Nonadiabatic Kohn Anomaly in Heavily Boron-Doped Diamond

We report evidence of a nonadiabatic Kohn anomaly in boron-doped diamond, using a joint theoretical and experimental analysis of the phonon dispersion relations. We demonstrate that standard calculations of phonons using density-functional perturbation theory are unable to reproduce the dispersion relations of the high-energy phonons measured by high-resolution inelastic x-ray scattering. On the contrary, by taking into account nonadiabatic effects within a many-body field-theoretic framework, we obtain excellent agreement with our experimental data.
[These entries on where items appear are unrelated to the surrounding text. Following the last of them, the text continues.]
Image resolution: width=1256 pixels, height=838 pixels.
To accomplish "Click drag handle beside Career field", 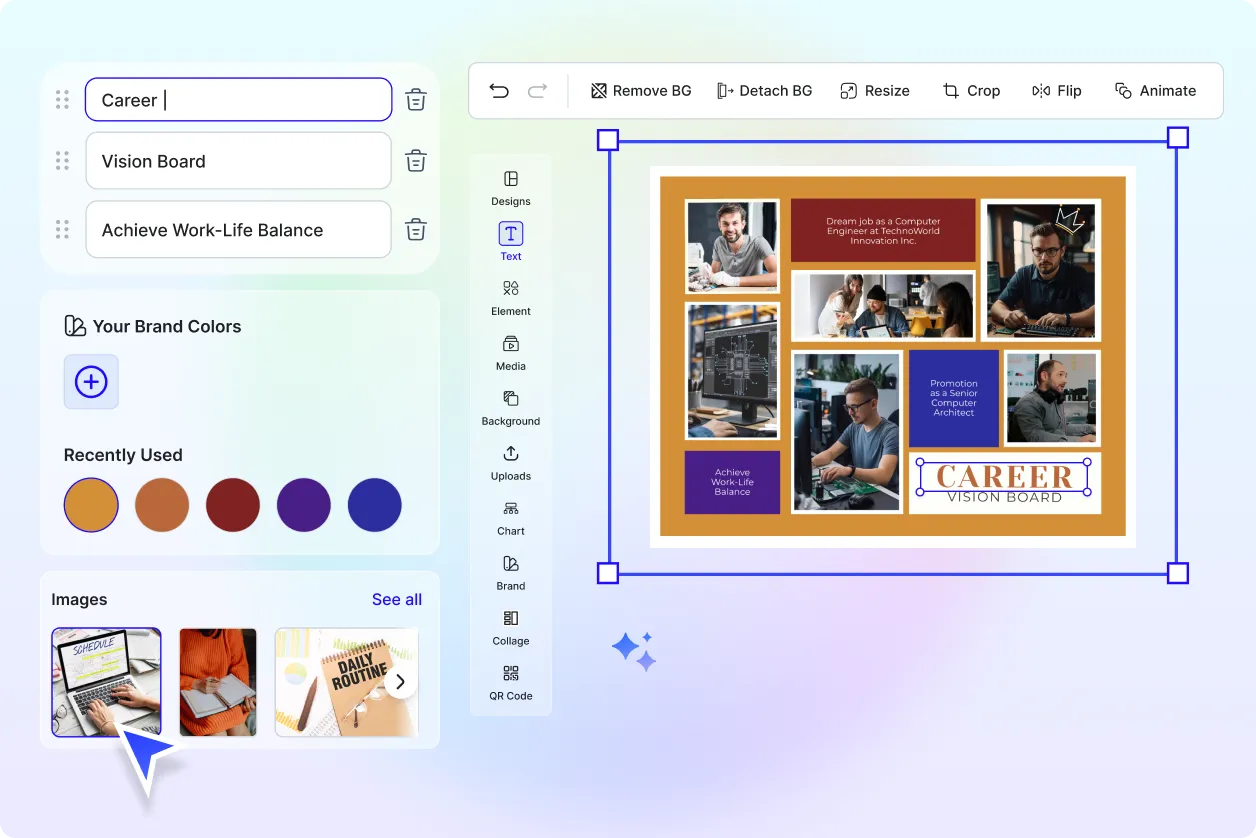I will point(62,100).
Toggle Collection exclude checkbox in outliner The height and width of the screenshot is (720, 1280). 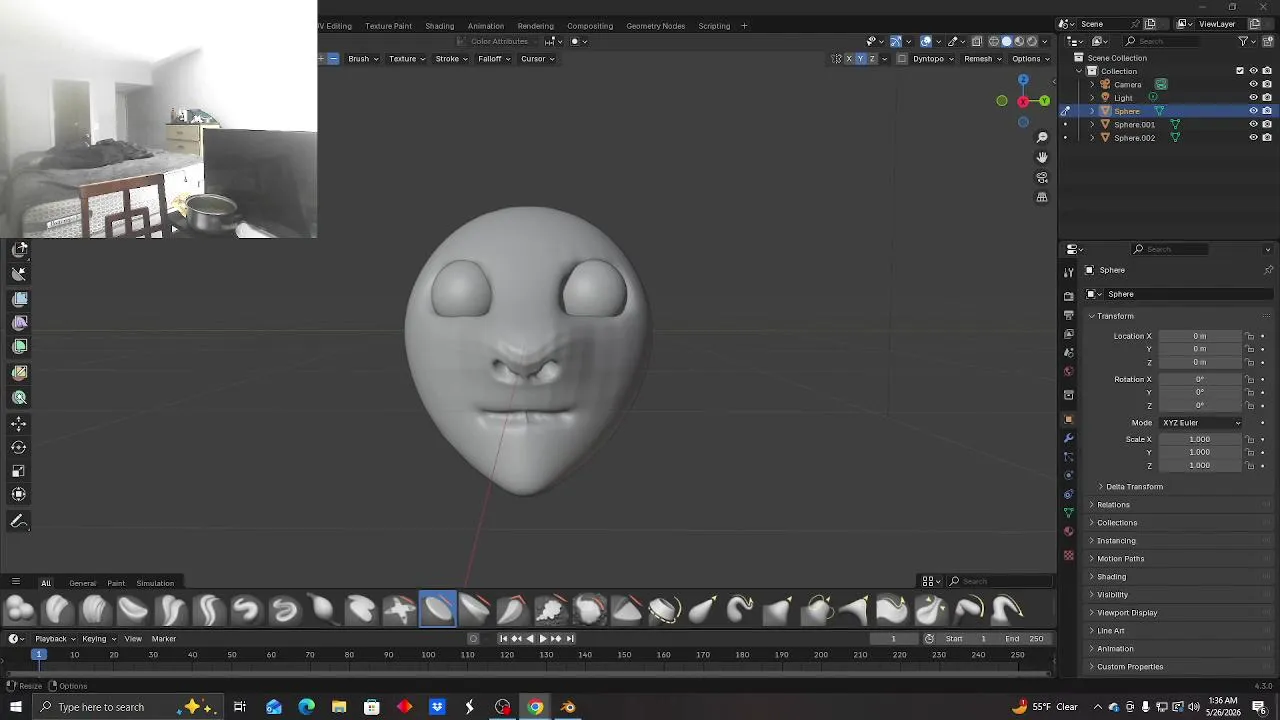pyautogui.click(x=1240, y=71)
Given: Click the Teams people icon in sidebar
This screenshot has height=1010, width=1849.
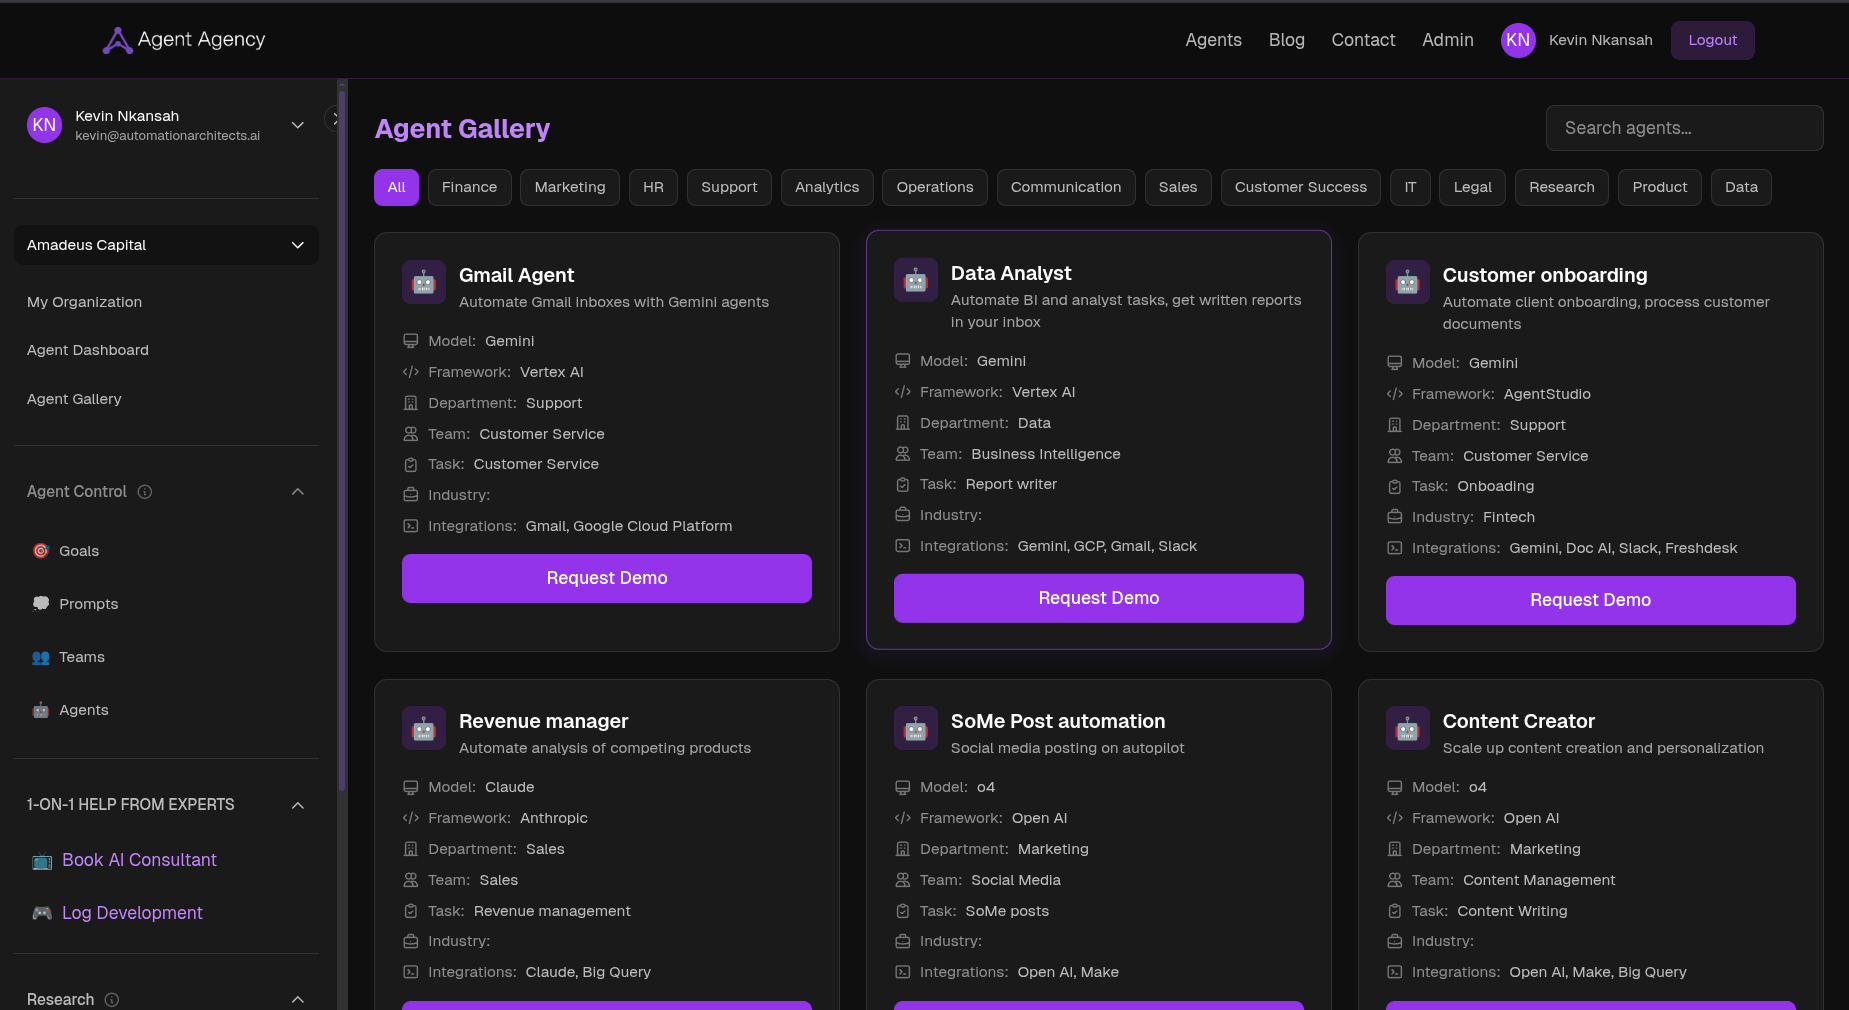Looking at the screenshot, I should [x=41, y=657].
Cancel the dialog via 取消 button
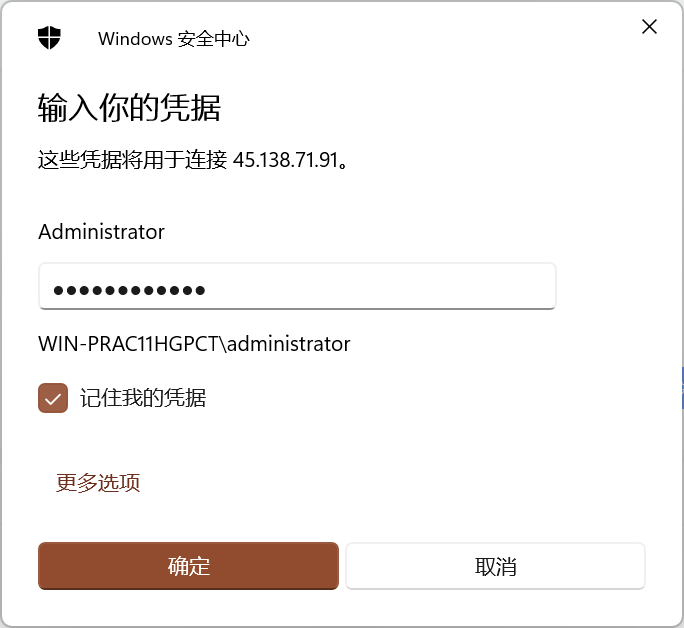 coord(495,566)
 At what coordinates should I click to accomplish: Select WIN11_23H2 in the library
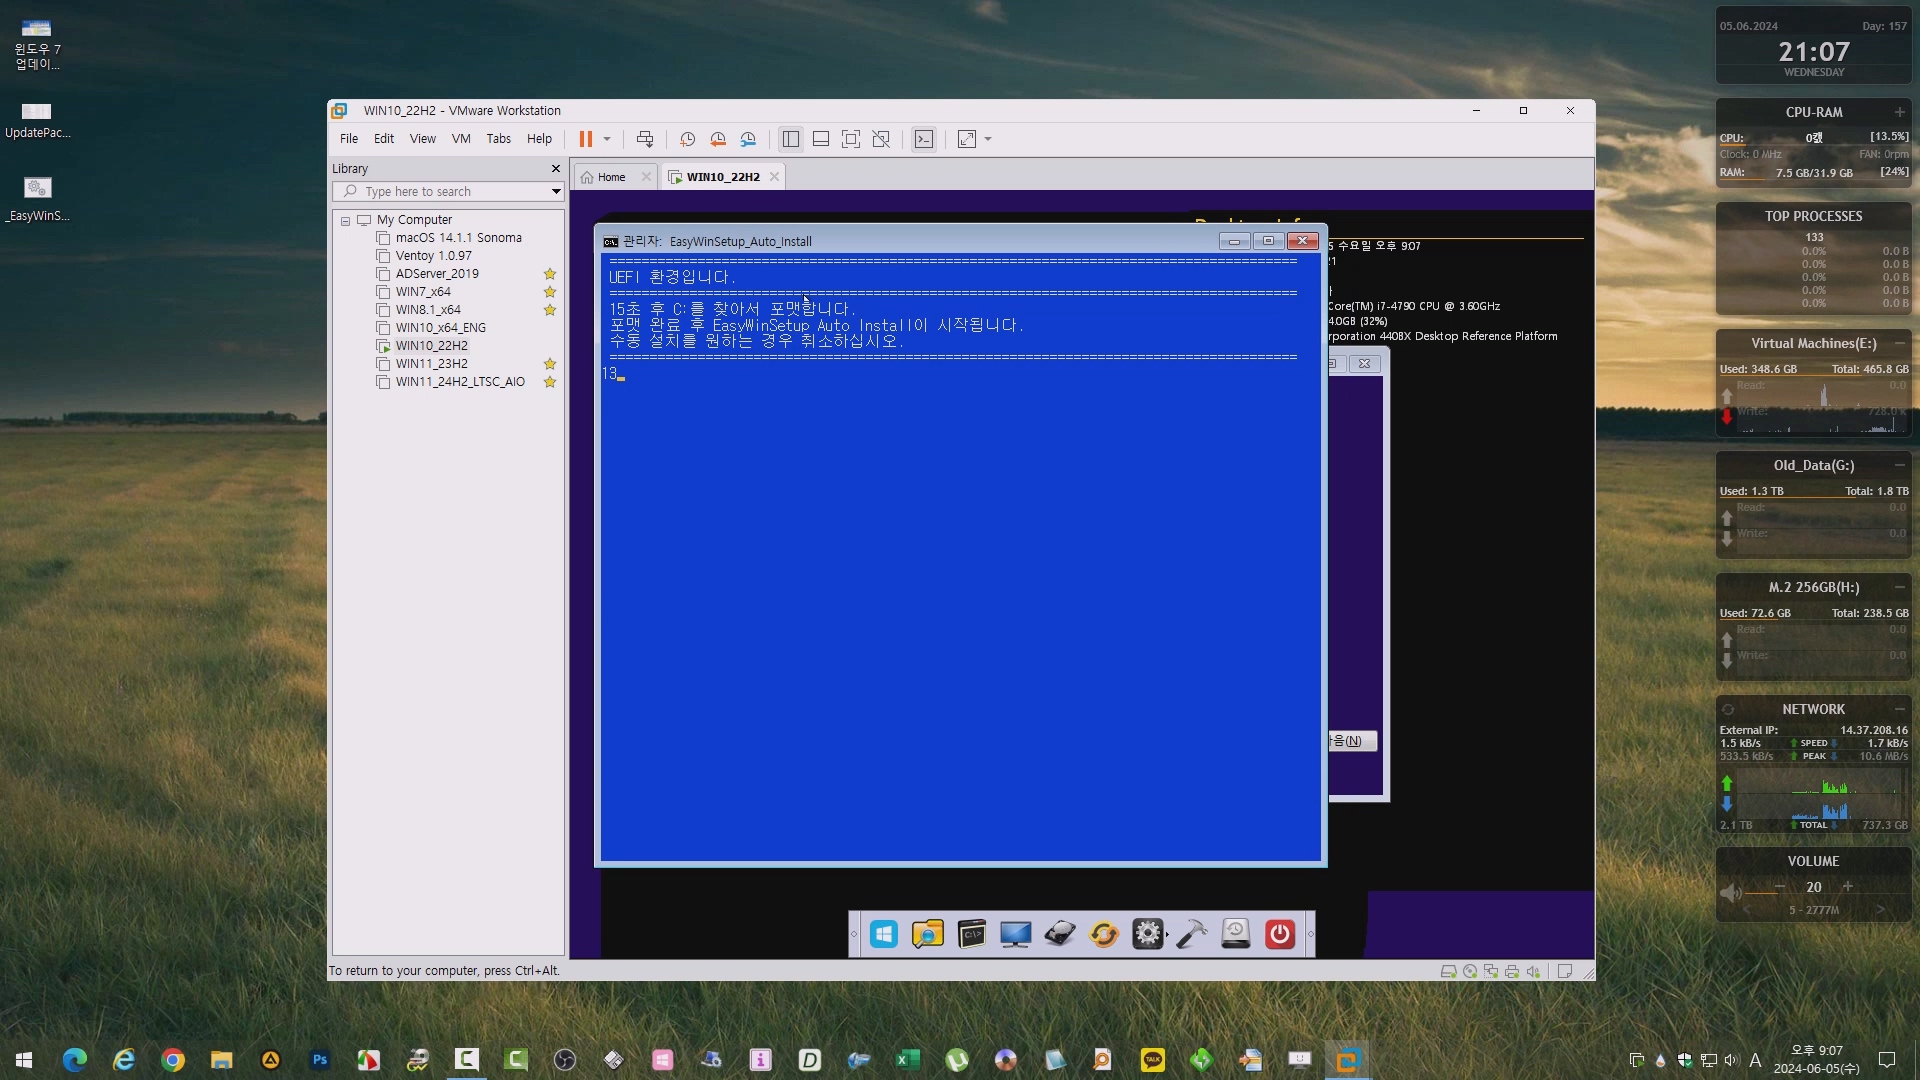pos(431,364)
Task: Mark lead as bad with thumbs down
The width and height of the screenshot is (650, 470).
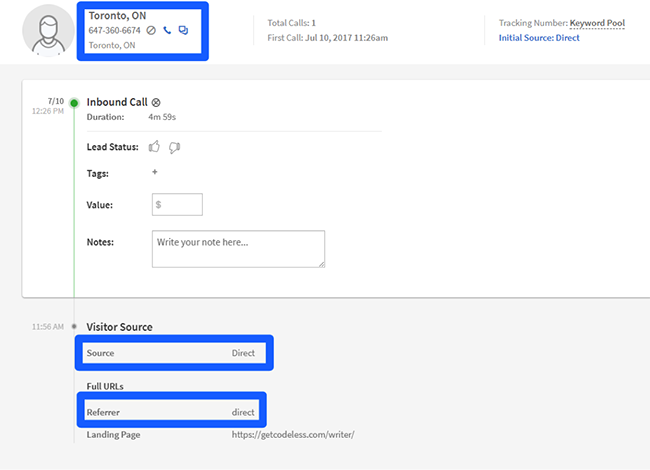Action: click(x=175, y=148)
This result indicates a breakdown of the Born-Oppenheimer approximation in the phonon dispersion relations of boron-doped diamond.

Figure 1

(a) Density-functional theory band structure of diamond for a B concentration of $1.4\times 10^{21}{\mathrm{cm}}^{-3}$. (b) Adiabatic phonon dispersions of pristine (blue lines) and B-doped diamond (dashed black lines) for momenta along $L\text{−}\mathrm{\Gamma }\text{−}X$, as obtained from density-functional perturbation theory. (c)–(e) Measured IXS spectra of pristine and B-doped diamond. The critical momentum for the onset of the KA, $q_c=2k_F$, is indicated by vertical dashed lines; see also (a). (f)–(h) Nonadiabatic spectral function, obtained from Eqs. (1) and (2), for the LO phonon of (c) pristine and (d),(e) B-doped diamond along $\mathrm{\Gamma }\text{−}X$. The phonon branch considered here is marked by the red line in panel (b). (i)–(k) Phonon energies obtained from Eq. (3) in the adiabatic approximation (${\mathrm{\Pi }}_{\mathbf{q}\nu }^{\mathrm{NA}}=0$) and from the fully nonadiabatic theory (present theory). Nonadiabatic phonon dispersions of undoped diamond are reported for comparison. All doping concentrations are in units of ${\mathrm{cm}}^{-3}$.

Figure 2

Energy renormalization of the longitudinal optical phonons of diamond, for doping concentrations of (a) $1.4\times 10^{21}{\mathrm{cm}}^{-3}$ and (b) $3\times 10^{20}{\mathrm{cm}}^{-3}$: experiment (squares) and adiabatic (dashed red line) and nonadiabatic theory (blue line).